**Kaynak metin**:
# # # #

0
Yorum
1
Beğeni
0,0
Puan
154
Okunma
Yel tohumu uçurur, yağmur düşürür yere, gömer. Toprak besler, güneş yakar, bulut korur ve tohum çatlar, çıkar yeryüzüne. Filizlenir ince bir fidan çimen yada çalı olur,çiçek açar. Bir koyun gelir yer, semizlenir, doyar karnı, mutludur uyur. Bir tilki onu yakalar uykuda, parçalar, yer; “Güçlü olan haklıdır!” der. Köpek havlar, ulur; Çoban uyanır, tüfekle tilkiyi vurur. Ama yinene yılmaz doğa; Yeniden doğar-doğurur ve ölür öldürür. Ölenler birbirinden habersiz daha-daha karışırlar toprağa.
Tilki çürür, leşinde çoğalır; Karınca, böcek, kurt, solucan ve lavra. Kuş sevinir buna;gagalanacak yeniden yeni bir yem varya!
Böylece dünya döner, öğütür yaşamı çarklarında değirmen taşı gibi. Kaybolmaz hiç bir şey, yine bir şey olur hepsi. Yalnızca zaman geçer, biten başlatır yenisini, bitmeyecek gibidir çok şeyler.
Biri sopayı bulur, diğeri demirin keskinini, öbürü ise barut-tüfek-mermiyi. Adına “Silah!” der, hem kendini korur, hemde hemcinslerini vurur. Zayıf kaybeder ölür, göçer. Güçlü görür yarını, büyür yarınlarda çoğaldıkça. Çoğalır çünki, “Yeter”in yoktur sonu. Bunun; Dahası, daha çoğu, daha çok fazlası vardır ve birikimi arda kalandır.
Kimi atomu parçalar, kazanır ondan enerji. Diğeri bomba yapar, barışı korumak için atar uçakla karaya, ölür hepsi; İnsan, bitki, doğa ve niceleri daha. Uygarlıktır adı; Mutluluk eşitliktir ya.

# # # #

**Veri bölümü**:
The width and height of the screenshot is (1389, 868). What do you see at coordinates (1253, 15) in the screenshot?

# # # #

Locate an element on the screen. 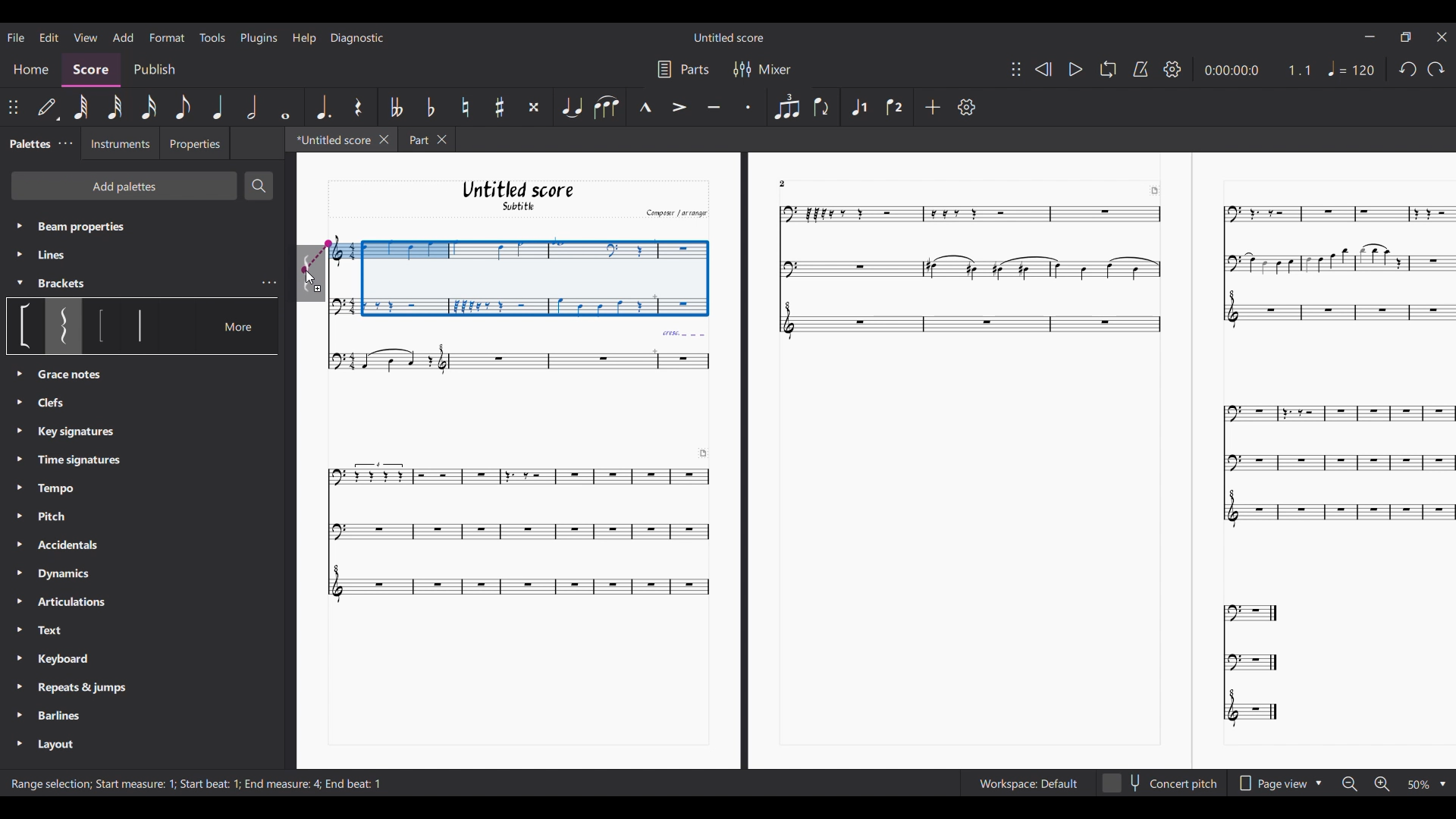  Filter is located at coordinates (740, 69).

# # # #

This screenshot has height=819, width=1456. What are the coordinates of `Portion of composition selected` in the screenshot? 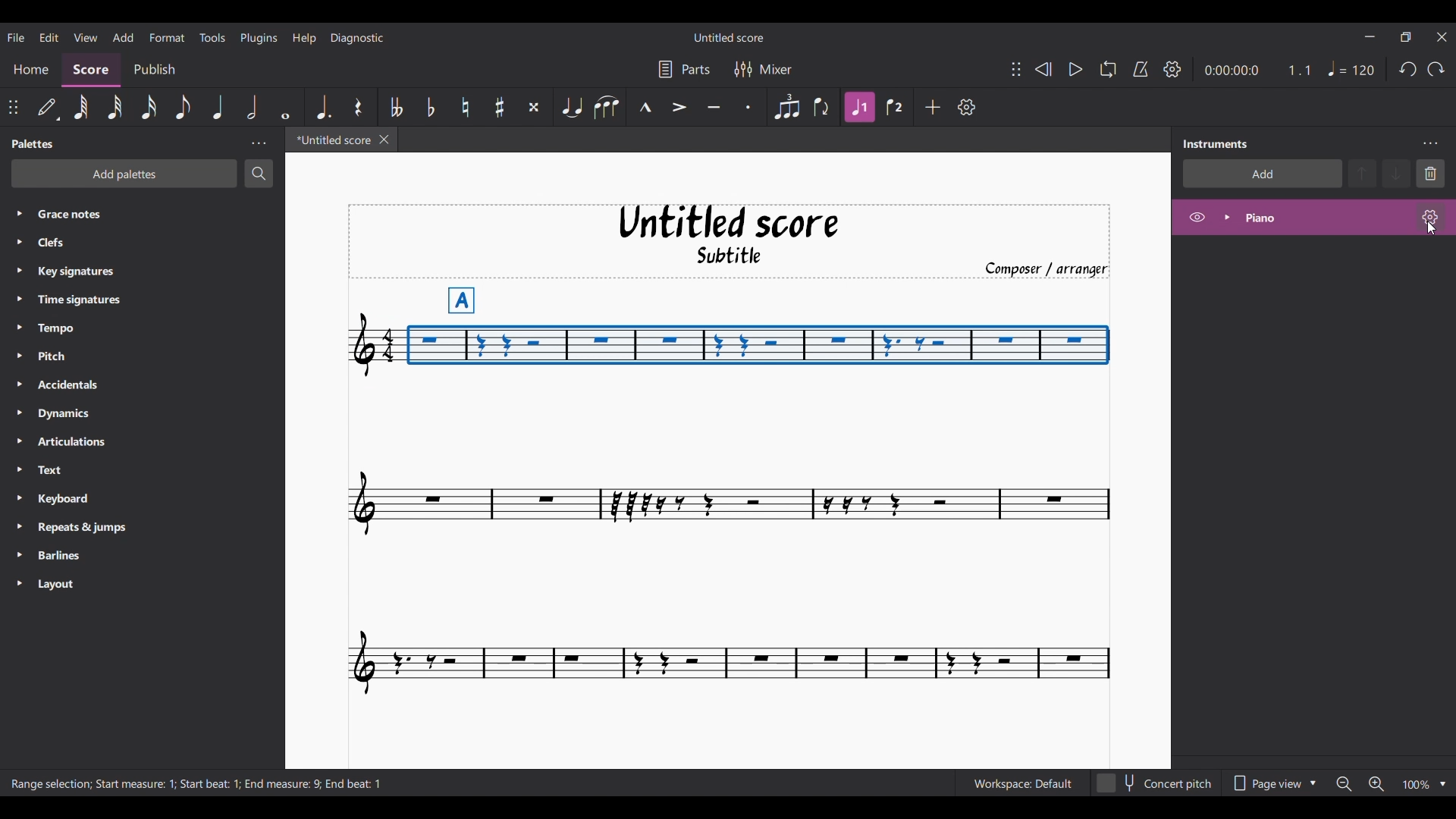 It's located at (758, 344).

# # # #

**Görev talimatı**:
Kaynak metne göre tilkiyi kim, neyle vurur? Lütfen kısaca yanıtlayın. Kayıtlar başka bir kaynaktan alınmıştır.

**Nihai sonuç**:
Çoban tilkiyi tüfekle vurur.